[Data on locating words and elements]
☆ ☆ ☆
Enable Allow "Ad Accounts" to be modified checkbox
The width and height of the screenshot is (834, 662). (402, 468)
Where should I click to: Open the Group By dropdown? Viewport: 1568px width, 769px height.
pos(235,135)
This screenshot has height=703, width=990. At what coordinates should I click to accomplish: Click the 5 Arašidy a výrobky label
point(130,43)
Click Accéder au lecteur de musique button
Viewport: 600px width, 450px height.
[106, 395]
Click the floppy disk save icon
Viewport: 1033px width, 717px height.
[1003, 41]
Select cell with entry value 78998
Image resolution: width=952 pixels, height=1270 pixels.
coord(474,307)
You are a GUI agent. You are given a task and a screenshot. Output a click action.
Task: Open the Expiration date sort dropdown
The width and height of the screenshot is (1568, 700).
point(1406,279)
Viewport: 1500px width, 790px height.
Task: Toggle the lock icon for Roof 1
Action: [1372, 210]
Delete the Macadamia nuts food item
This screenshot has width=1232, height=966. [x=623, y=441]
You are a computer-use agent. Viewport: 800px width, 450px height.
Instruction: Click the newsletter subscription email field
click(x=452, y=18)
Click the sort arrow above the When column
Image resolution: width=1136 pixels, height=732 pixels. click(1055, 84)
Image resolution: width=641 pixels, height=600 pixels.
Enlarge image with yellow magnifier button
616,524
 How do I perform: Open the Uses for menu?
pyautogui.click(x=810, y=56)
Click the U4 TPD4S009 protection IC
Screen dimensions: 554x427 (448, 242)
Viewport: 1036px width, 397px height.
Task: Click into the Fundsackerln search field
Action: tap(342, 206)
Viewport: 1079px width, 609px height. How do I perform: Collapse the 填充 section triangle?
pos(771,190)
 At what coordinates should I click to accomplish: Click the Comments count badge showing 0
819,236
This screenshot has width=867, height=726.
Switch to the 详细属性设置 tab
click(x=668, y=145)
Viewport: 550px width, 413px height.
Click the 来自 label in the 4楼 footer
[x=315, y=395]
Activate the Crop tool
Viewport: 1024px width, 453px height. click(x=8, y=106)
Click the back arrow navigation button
☆ ☆ ☆
— Exercise details —
Can you copy out, word for word, the data from its first line through the line containing "click(x=452, y=18)", including that line?

— Worked solution —
Enable Allow "Ad Accounts" to be modified checkbox
The width and height of the screenshot is (834, 662). (402, 468)
Where should I click to: Open the Group By dropdown? Viewport: 1568px width, 769px height.
pos(235,135)
This screenshot has height=703, width=990. At what coordinates should I click to accomplish: Click the 5 Arašidy a výrobky label
point(130,43)
Click Accéder au lecteur de musique button
Viewport: 600px width, 450px height.
[106, 395]
Click the floppy disk save icon
Viewport: 1033px width, 717px height.
[1003, 41]
Select cell with entry value 78998
Image resolution: width=952 pixels, height=1270 pixels.
coord(474,307)
You are a GUI agent. You are given a task and a screenshot. Output a click action.
Task: Open the Expiration date sort dropdown
The width and height of the screenshot is (1568, 700).
point(1406,279)
Viewport: 1500px width, 790px height.
Task: Toggle the lock icon for Roof 1
Action: [1372, 210]
Delete the Macadamia nuts food item
This screenshot has width=1232, height=966. [x=623, y=441]
You are a computer-use agent. Viewport: 800px width, 450px height.
Instruction: Click the newsletter subscription email field
click(x=452, y=18)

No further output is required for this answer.